**TEXT EXCERPT:**

■ ■ ■

7.18.2003

Rain falling in Providence. Time on my hands tonight.

Read an article somewhere stating that the ancients (BC, roughly) had a different spatial concept of time. The future was behind them, physically, spatially; in front of them was the past, shining, complete; the future accumulated as they walked into the past, followed the patterns laid down.

If we think of new developments in poetry in this ancient sense, what do we see? The brilliance of the great Moderns, the second thoughts of those who followed.

I can't think of the Moderns except in the context of civilizational crisis. Poetry = seismic reading; response to disequilibrium. (Psychological, as I wrote somewhere in the archives : poetry a reaction, an antidote, to tremors of adolescence.) It was WW I (& decadence preceding) that spurred Pound & Eliot to look over the shoulders of the Victorians, to the whole sweep of the past. Longfellow & Tennyson & Browning did same; but they didn't , as the Moderns did, unite an obsessive grasping after classical models, with a stylistic extremity, which overthrew any simple or assumed continuity with same. This was a purely 20th-cent phenomenon.

What this meant for US poetry, though, was defined by a particular decision : were you an American, or an expatriate? Stevens & Williams on one side, Pound & Eliot on the other. There were political underpinnings : an American was a democrat; an expat was a monarchist or aristocrat. Never mind for a moment the complications : Eliot's intuitive grasp of the middle, Pound's intuitive awareness of the low, Williams's status (like Dante, in an odd way) as immigrant-outsider, Stevens's very American macho businessman snobbery (the independent CEO, no academic "bought man"). These are side issues to the pivotal question : does US democracy inaugurate a verifiable new civilization, a new reality, a Novus Ordo Seclorum (fun to read Rabid's de Tocqueville quotes)?

■ ■ ■

**REQUIRED WORK:**
A) Reproduce the part of the journal entry that begins at the words "What this meant" and stops after "de Tocqueville quotes)?".
B) Based on the journal entry, say whether each statement agrees with it, answering yes or no and quoting the deciding words: (i) It was raining in Providence when the entry was written. (ii) According to the entry, the ancients pictured the future as lying in front of them. (iii) The entry says Longfellow, Tennyson and Browning joined a grasping after classical models with a stylistic extremity.
The items play no part in this work.

■ ■ ■

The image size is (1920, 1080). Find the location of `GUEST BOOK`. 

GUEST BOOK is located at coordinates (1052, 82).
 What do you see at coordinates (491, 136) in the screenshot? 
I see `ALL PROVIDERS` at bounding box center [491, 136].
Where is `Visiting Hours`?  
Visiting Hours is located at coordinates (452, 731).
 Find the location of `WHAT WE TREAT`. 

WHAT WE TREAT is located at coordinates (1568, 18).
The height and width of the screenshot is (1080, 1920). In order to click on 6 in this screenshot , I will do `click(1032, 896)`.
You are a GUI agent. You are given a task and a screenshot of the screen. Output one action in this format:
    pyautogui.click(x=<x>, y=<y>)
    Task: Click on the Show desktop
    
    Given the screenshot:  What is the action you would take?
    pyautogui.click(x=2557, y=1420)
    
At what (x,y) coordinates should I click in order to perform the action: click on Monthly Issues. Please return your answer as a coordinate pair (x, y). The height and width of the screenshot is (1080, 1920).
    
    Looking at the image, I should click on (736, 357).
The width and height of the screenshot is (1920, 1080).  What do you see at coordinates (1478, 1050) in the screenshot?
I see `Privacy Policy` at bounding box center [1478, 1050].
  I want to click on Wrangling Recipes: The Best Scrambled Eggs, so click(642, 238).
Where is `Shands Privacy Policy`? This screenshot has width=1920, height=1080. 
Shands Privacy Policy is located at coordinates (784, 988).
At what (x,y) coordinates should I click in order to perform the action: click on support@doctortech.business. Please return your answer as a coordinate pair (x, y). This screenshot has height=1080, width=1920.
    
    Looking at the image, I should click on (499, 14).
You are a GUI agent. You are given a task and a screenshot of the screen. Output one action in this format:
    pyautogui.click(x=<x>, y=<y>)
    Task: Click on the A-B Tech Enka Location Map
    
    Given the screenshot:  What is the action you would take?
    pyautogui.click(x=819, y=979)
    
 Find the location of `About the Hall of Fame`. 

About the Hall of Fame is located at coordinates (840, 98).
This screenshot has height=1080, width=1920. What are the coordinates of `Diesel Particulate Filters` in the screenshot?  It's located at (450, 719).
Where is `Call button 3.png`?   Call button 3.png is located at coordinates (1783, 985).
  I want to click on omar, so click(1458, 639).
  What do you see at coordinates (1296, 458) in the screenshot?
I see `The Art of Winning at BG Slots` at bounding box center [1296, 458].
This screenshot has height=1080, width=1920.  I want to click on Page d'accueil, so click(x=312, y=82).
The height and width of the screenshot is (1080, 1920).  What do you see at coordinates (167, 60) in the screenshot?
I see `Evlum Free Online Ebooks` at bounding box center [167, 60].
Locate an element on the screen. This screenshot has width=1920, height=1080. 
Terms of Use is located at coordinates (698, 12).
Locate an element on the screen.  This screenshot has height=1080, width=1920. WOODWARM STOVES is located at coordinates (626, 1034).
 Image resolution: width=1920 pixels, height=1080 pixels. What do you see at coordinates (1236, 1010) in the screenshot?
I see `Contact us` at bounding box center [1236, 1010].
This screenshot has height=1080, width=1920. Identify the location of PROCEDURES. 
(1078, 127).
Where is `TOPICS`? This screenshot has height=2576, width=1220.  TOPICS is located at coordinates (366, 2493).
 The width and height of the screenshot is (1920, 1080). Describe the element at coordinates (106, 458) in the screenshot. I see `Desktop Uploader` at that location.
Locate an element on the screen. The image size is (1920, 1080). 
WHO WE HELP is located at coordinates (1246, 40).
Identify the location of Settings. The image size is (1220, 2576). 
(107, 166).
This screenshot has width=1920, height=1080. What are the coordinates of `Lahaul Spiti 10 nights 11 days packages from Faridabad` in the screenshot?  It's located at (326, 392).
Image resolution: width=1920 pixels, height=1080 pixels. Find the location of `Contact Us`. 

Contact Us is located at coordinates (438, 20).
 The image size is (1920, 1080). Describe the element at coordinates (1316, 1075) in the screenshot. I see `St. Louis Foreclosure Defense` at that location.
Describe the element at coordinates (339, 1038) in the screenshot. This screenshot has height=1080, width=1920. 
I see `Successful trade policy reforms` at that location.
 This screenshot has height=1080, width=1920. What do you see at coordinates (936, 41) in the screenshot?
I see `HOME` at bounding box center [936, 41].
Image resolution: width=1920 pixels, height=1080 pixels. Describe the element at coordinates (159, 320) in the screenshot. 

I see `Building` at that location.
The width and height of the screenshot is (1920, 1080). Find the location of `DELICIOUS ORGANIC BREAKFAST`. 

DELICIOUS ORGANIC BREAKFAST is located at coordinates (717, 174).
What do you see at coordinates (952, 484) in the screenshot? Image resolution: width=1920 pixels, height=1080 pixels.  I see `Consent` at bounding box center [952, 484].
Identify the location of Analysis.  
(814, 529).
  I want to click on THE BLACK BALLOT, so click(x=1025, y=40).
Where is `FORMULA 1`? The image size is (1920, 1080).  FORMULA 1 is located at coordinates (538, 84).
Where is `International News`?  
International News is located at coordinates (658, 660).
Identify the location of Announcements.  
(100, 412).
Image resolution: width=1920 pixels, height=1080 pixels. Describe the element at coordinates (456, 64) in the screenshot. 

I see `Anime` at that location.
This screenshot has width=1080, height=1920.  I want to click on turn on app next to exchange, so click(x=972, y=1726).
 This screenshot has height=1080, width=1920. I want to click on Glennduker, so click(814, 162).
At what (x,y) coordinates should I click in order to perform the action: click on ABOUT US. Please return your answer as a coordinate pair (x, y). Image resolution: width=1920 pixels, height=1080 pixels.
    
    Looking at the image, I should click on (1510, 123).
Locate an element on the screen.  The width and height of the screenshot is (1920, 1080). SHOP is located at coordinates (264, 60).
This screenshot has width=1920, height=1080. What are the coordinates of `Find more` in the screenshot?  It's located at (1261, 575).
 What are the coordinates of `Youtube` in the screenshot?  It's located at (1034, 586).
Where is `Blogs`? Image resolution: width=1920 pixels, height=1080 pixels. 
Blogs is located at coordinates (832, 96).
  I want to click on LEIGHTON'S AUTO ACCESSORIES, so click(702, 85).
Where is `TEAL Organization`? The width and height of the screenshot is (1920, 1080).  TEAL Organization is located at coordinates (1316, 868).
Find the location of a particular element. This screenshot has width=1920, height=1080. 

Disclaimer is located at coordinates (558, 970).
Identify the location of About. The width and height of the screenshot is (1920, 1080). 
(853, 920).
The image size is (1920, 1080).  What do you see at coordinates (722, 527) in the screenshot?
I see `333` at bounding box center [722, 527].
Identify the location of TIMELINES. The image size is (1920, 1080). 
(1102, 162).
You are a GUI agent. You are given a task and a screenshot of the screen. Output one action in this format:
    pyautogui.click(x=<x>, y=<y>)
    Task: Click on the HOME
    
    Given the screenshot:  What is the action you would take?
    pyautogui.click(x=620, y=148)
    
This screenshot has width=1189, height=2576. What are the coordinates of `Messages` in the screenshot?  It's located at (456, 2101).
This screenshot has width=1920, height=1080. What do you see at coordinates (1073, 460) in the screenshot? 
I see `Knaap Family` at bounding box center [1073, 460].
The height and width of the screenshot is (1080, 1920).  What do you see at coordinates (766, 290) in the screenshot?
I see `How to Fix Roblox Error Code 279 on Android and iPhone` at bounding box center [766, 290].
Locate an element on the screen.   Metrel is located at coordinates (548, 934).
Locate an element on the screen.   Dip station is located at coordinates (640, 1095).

■ ■ ■

**RESULTS IN ORDER:**
A)
What this meant for US poetry, though, was defined by a particular decision : were you an American, or an expatriate? Stevens & Williams on one side, Pound & Eliot on the other. There were political underpinnings : an American was a democrat; an expat was a monarchist or aristocrat. Never mind for a moment the complications : Eliot's intuitive grasp of the middle, Pound's intuitive awareness of the low, Williams's status (like Dante, in an odd way) as immigrant-outsider, Stevens's very American macho businessman snobbery (the independent CEO, no academic "bought man"). These are side issues to the pivotal question : does US democracy inaugurate a verifiable new civilization, a new reality, a Novus Ordo Seclorum (fun to read Rabid's de Tocqueville quotes)?

B)
(i) Yes: "Rain falling in Providence."
(ii) No: "The future was behind them, physically, spatially; in front of them was the past, shining, complete"
(iii) No: "but they didn't , as the Moderns did, unite an obsessive grasping after classical models, with a stylistic extremity"